Enfin, entraîner la personne à faire des plans d’action, par écrit pourquoi pas, lui rendra aussi service : au plus elle pratiquera, au plus elle assimilera le mécanisme qui consiste à découper une tâche en étapes et à les organiser. Attention qu’il faut être très attentif à sa propre métaréflexion dans ces cas-là ! Ce qui se fait automatiquement pour une personne est en général complexe à expliquer, justement parce qu’on n’a jamais dû y réfléchir consciemment. Il convient de non seulement y réfléchir en amont mais aussi de toujours expliquer la mise en place du plan de la même manière, pour que le proche qui a plus de mal puisse l’automatiser à son tour.
Il est important de faire le moins possible les choses à la place de la personne, et autant que possible avec elle. On peut lui servir de rappel, par exemple, mais il y a un monde de différence entre lui rappeler six fois sur la journée « n’oublie pas d’aller chercher du pain ce soir » et lui proposer une seule fois « est-ce que tu veux que je te rappelle d’aller chercher du pain ? Si oui, dis-moi à quelle heure au plus tard je dois te le rappeler ».
J’ai un trouble de la fonction exécutive. Comment m’aider ?
En lisant la section précédente et en appliquant les principes à vous-même. J’encourage mon lecteur souffrant de ce trouble à faire appel à une ou plusieurs personnes de confiance afin de l’aider pour les notions qu’il ne peut apprendre sans assistance extérieure. Pas besoin d’un génie, juste une personne bien organisée fera l’affaire.

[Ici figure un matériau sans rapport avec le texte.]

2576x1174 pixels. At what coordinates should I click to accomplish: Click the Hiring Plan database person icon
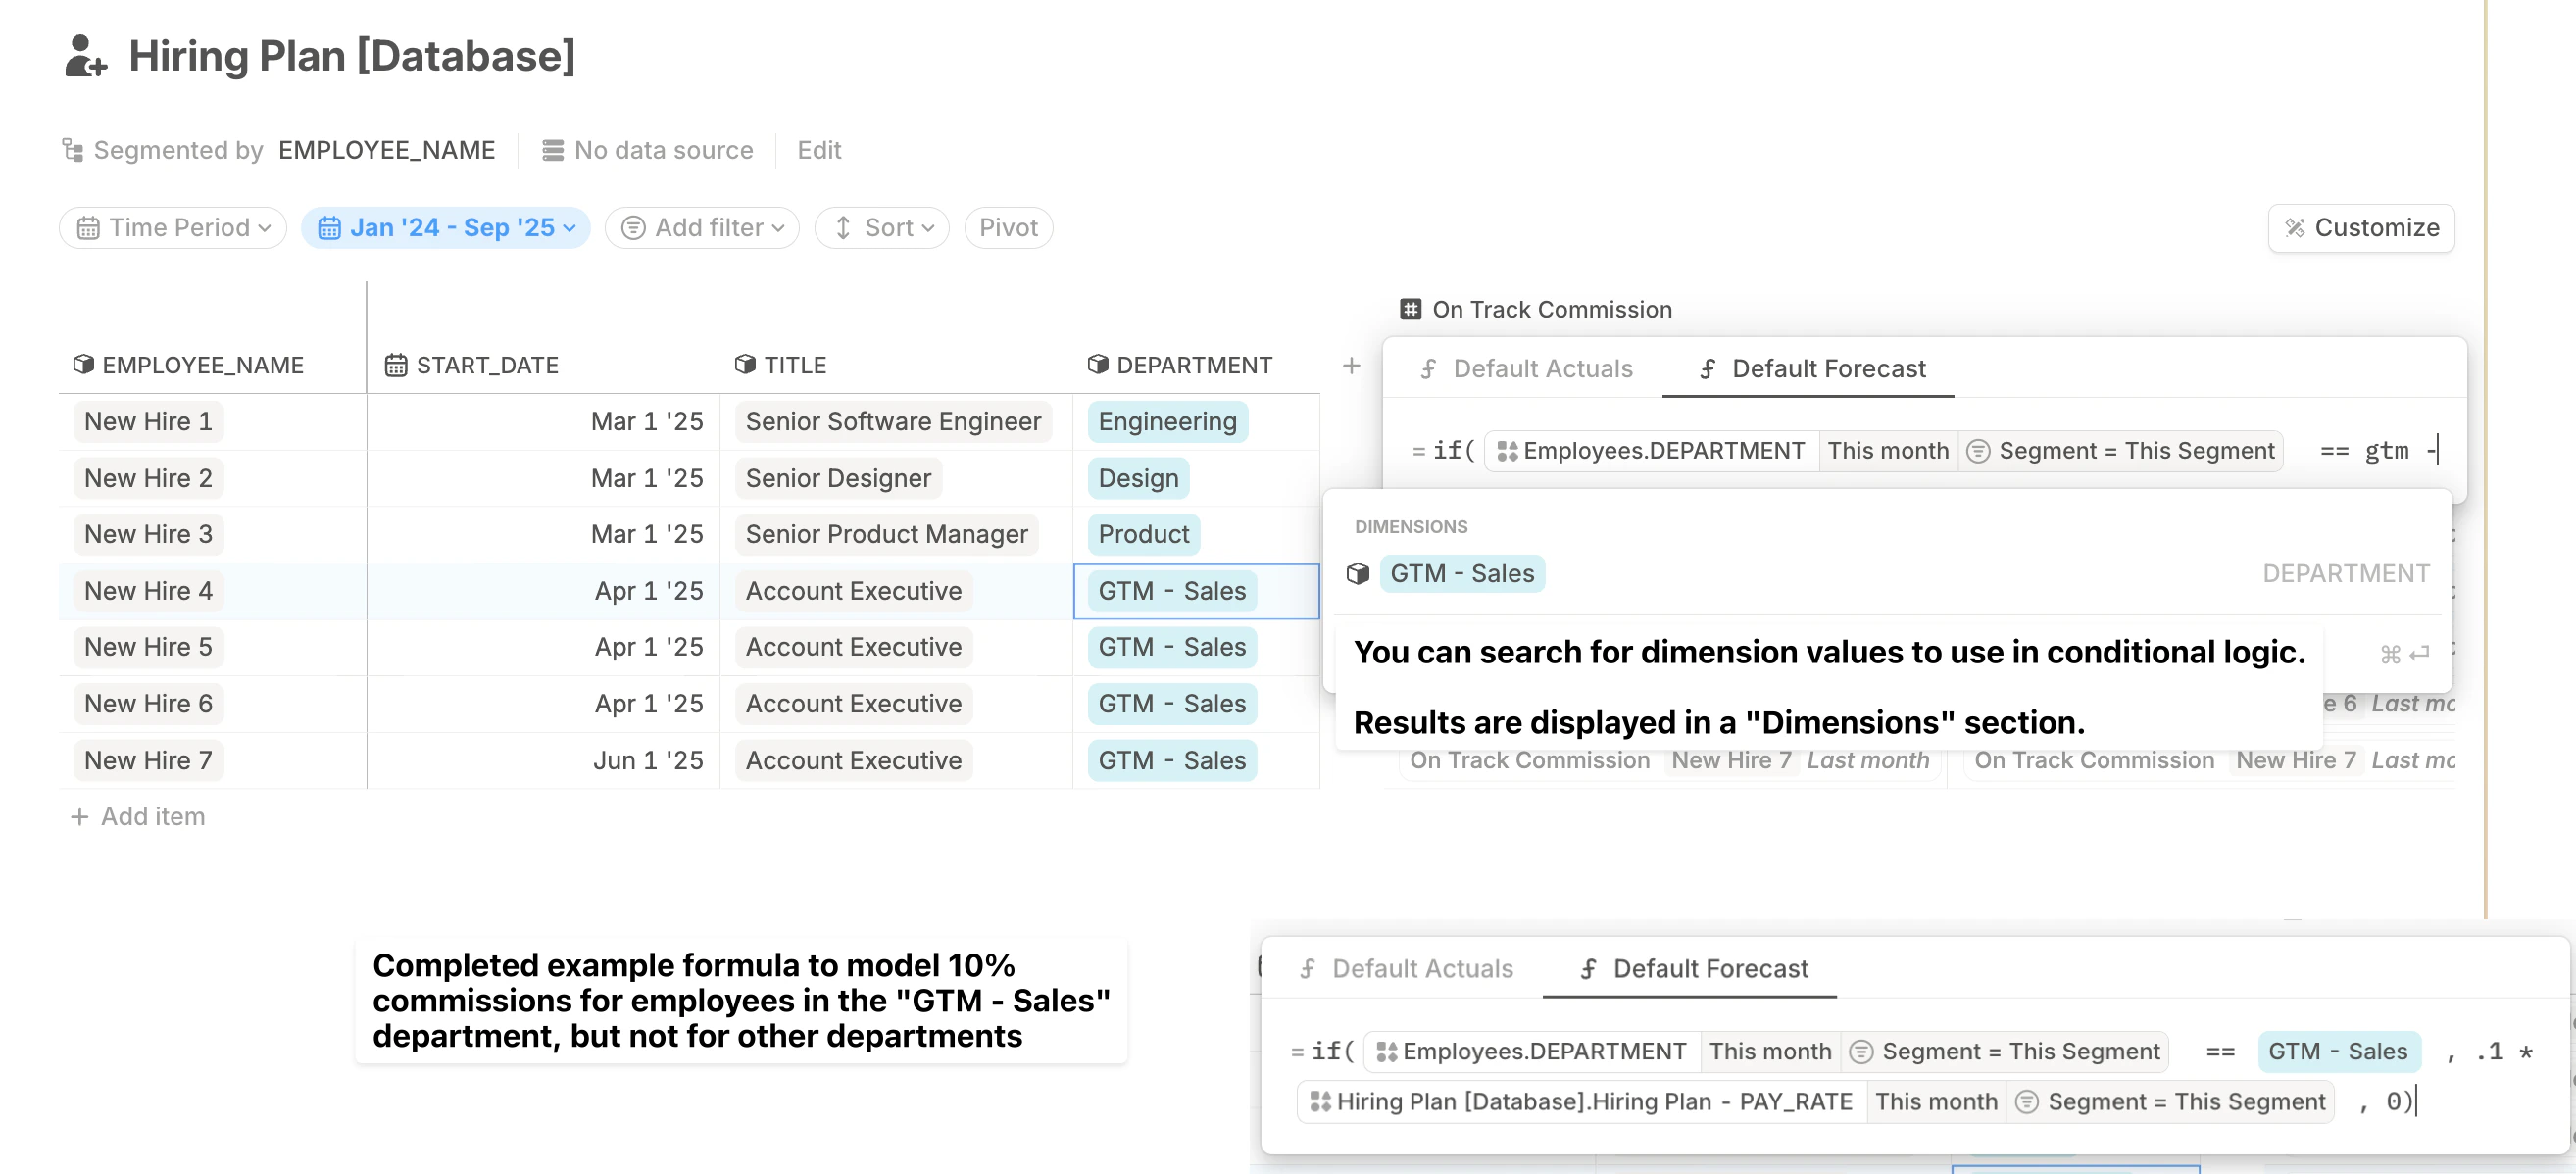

Il est aussi important de noter que ces troubles peuvent être liés à des problèmes de dosage de sérotonine, un neurotransmetteur impliqué dans de nombreux mécanismes neurologiques. Un déficit en sérotonine peut mener à toutes sortes d’effets handicapants, y compris au niveau de la fonction exécutive. J’encourage mon lecteur à en parler à son médecin, qui enquêtera entre autre en cherchant d’autres symptômes évoquant un déficit : anxiété, dépression, comportements impulsifs, faible appétit, insomnie, irritabilité, etc.

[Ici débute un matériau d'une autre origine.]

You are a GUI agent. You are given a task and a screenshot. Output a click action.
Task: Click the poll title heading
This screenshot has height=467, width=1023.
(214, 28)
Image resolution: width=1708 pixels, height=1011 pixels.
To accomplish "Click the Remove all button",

Des traitements médicamenteux et des interventions comportementales permettent de modifier le taux de sérotonine d’une personne.
En conclusion
La dysfonction exécutive, qu’elle soit fréquente ou occasionnelle, impacte très fortement la vie de ceux qui en souffrent. Si l’on ignore que ce trouble existe, il peut être tentant de percevoir les comportements qui y sont associés comme de la mauvaise volonté ou de l’inattention. Des stratégies pour améliorer le quotidien existent et, même si une personne ayant un trouble de la fonction exécutive ne gagnera sans doute jamais de prix pour son organisation hors du commun, elle peut néanmoins espérer pouvoir fonctionner correctement.

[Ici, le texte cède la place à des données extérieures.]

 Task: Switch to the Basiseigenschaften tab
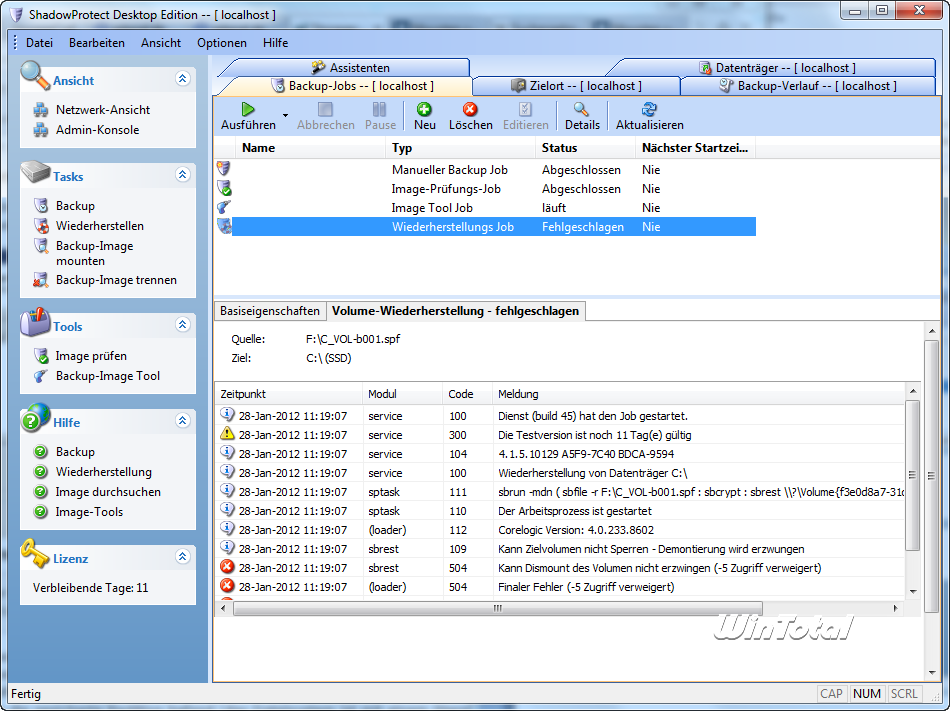tap(270, 311)
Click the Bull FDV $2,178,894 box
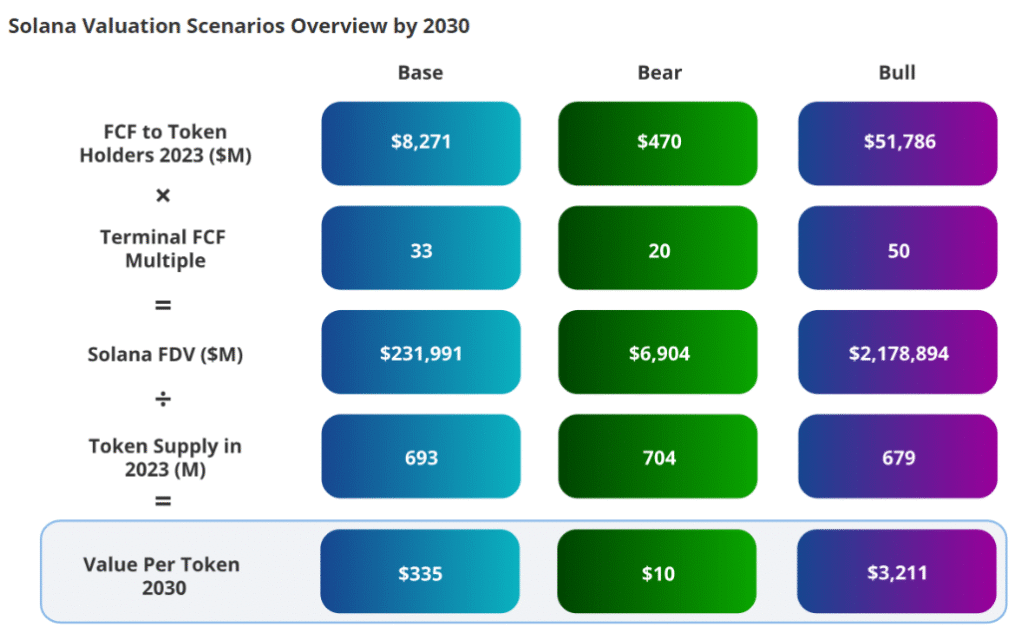This screenshot has width=1024, height=630. point(898,353)
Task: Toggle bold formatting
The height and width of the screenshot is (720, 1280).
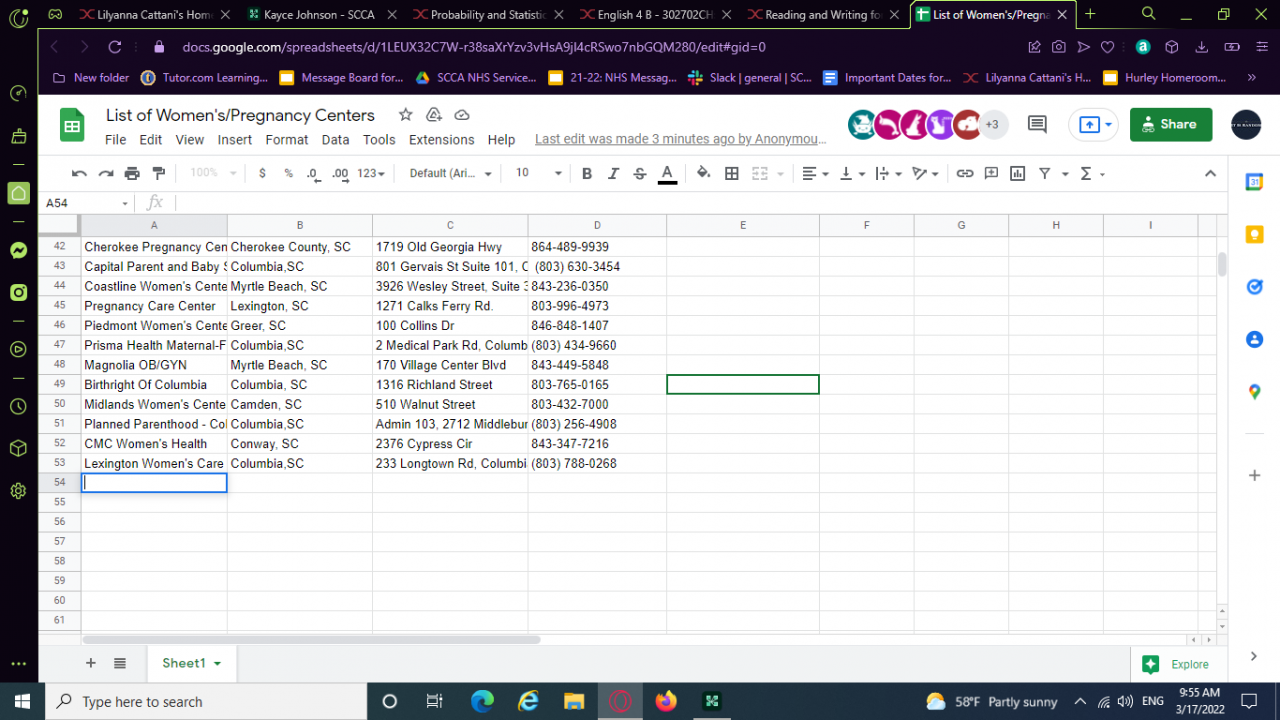Action: [x=587, y=173]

Je laisse mon lecteur pour aller me promener, une tâche dont j’espère réussir la mener à bien cette fois.
[1]Histoire vraie, ce chat a des problèmes
[2]Question piège : les autistes ignorent l’appel puis envoient un texto demandant à savoir ce qu’on leur veut.
Bonjour,
L’incapacité de réaliser le moindre taches (ranger, écrire du courrier,..) fait partie de cette sorte de dysfonctionnement ? Également pour personnes non attentes d’autisme.
Il existe une institution spécialisée dans cette sorte de problématique, hélas pas prise au sérieux.
Avec mes remerciements
Elisabeth Hirsch
Bonjour, je vous remercie pour votre article, j’ai un trouble dys exécutif et je l’ai découvert qu’à l’âge de 26 ans chez un neuropsychologue chez qui je venais chercher des réponses.
D’un coup tout mes problèmes du passé ont été mis en lumière mais on n’en connaît pas la cause ! J’ai fais des séances d’orthophonies pendant 6 mois à coup de 2x par semaines. Aujourd’hui cela va un peu mieux mais j’espère m’améliorer du côté de l’organisation où cela me pose toujours autant de difficulté, merci pour les conseils de votre article.